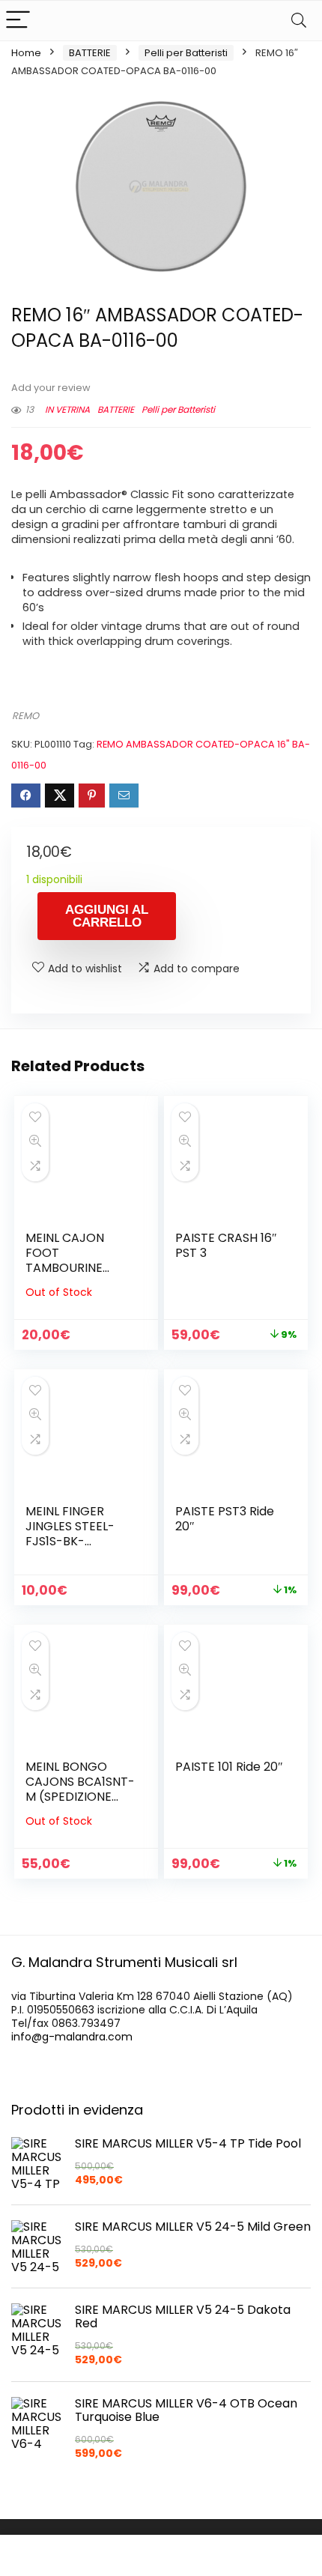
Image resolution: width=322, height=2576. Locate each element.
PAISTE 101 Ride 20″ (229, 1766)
* * *
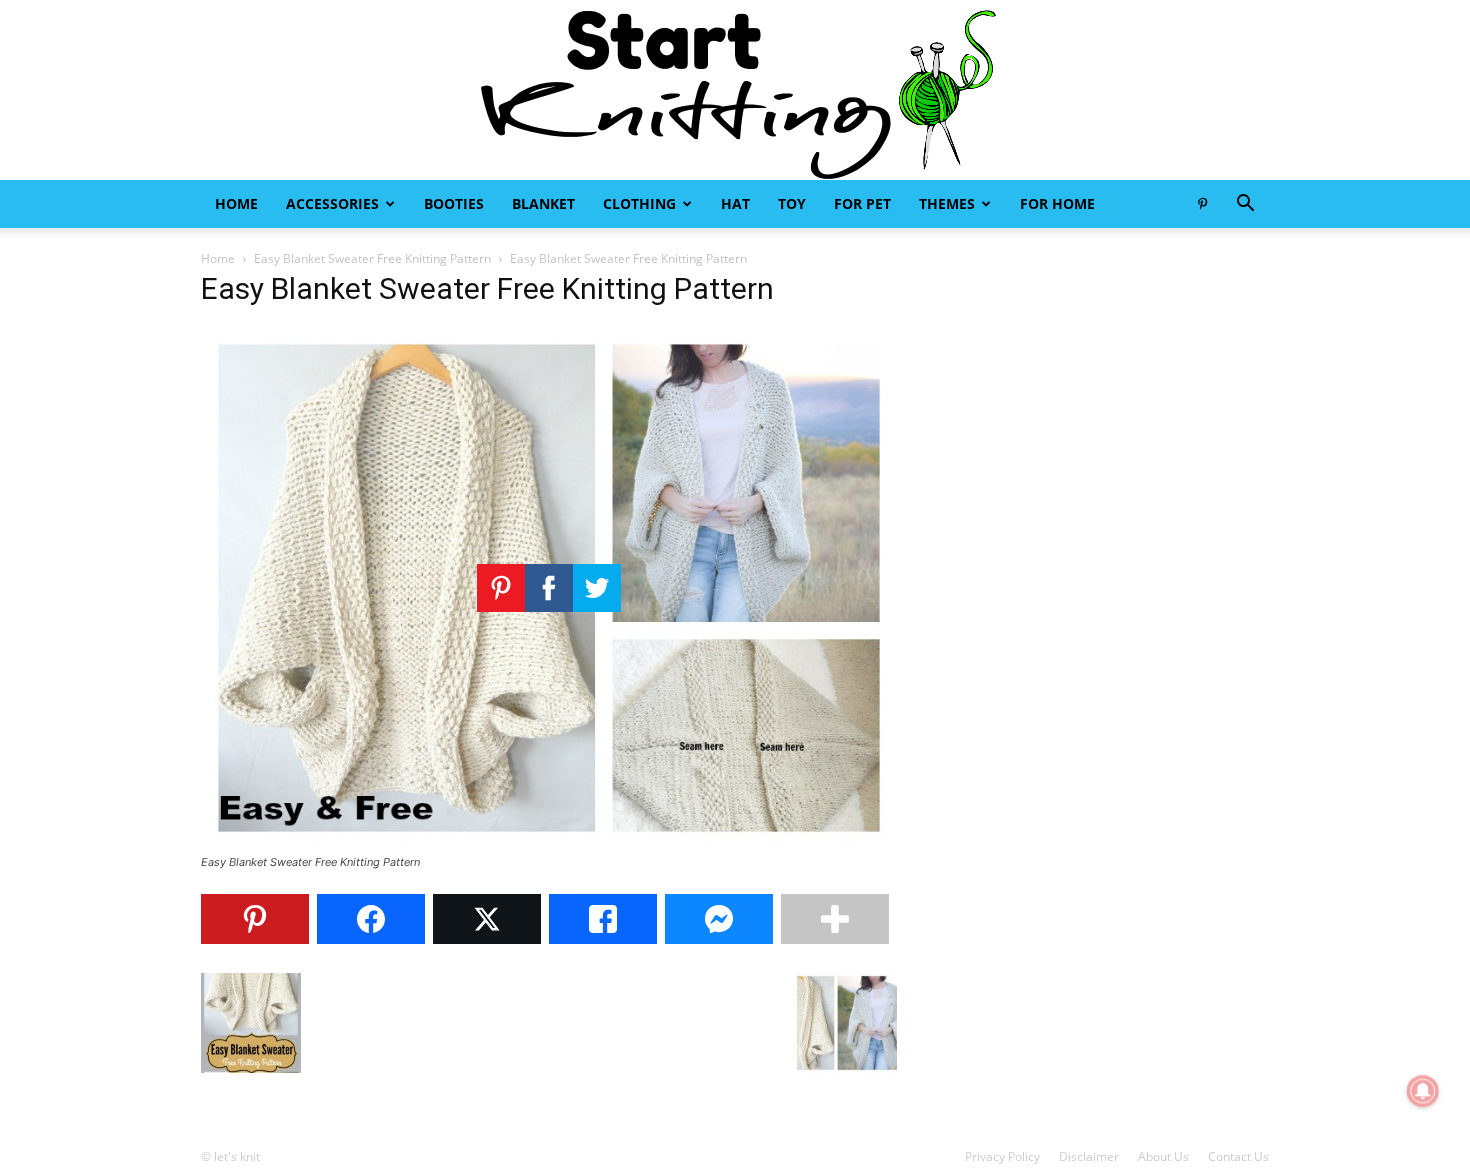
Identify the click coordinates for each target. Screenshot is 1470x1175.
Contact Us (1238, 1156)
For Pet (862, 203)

Work request:
Produce only the lines from the line containing "Image resolution: width=322, height=2576." through the line containing "PAISTE 101 Ride 20″ (229, 1766)", inclusive of both, exactly as they stand in the entries above.

Problem solution:
Image resolution: width=322, height=2576. Locate each element.
PAISTE 101 Ride 20″ (229, 1766)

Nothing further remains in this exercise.